BRIEF —
Leave out the pictures and give back all the entries exactly as written.

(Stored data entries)
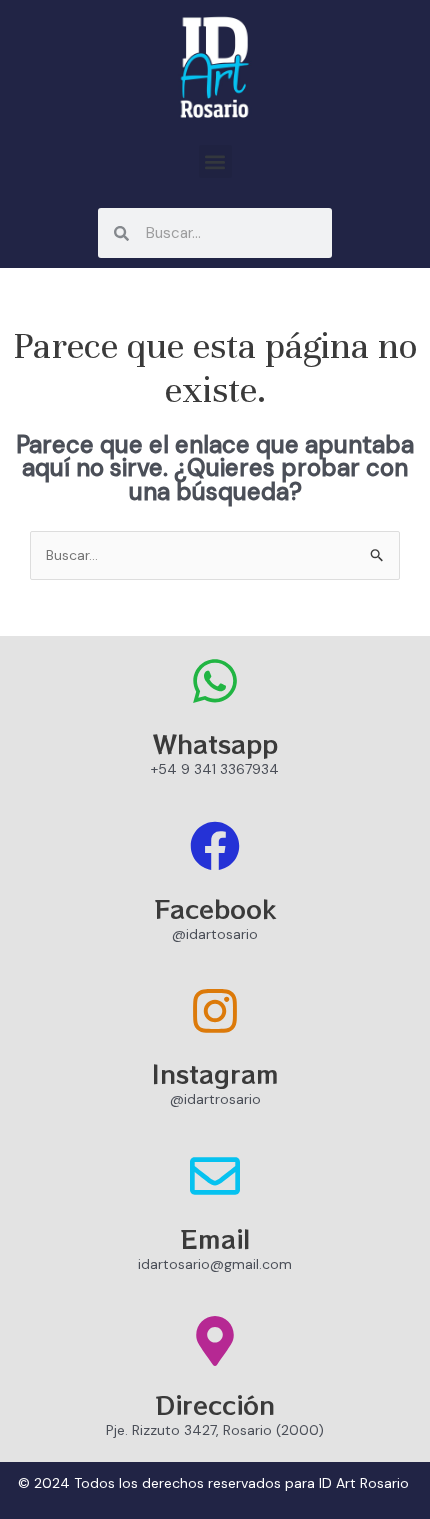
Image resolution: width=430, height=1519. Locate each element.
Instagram (215, 1073)
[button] (215, 161)
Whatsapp (215, 743)
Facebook (215, 908)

REPLY TO THE EXERCISE —
Image resolution: width=430, height=1519. Locate each element.
Instagram (215, 1073)
[button] (215, 161)
Whatsapp (215, 743)
Facebook (215, 908)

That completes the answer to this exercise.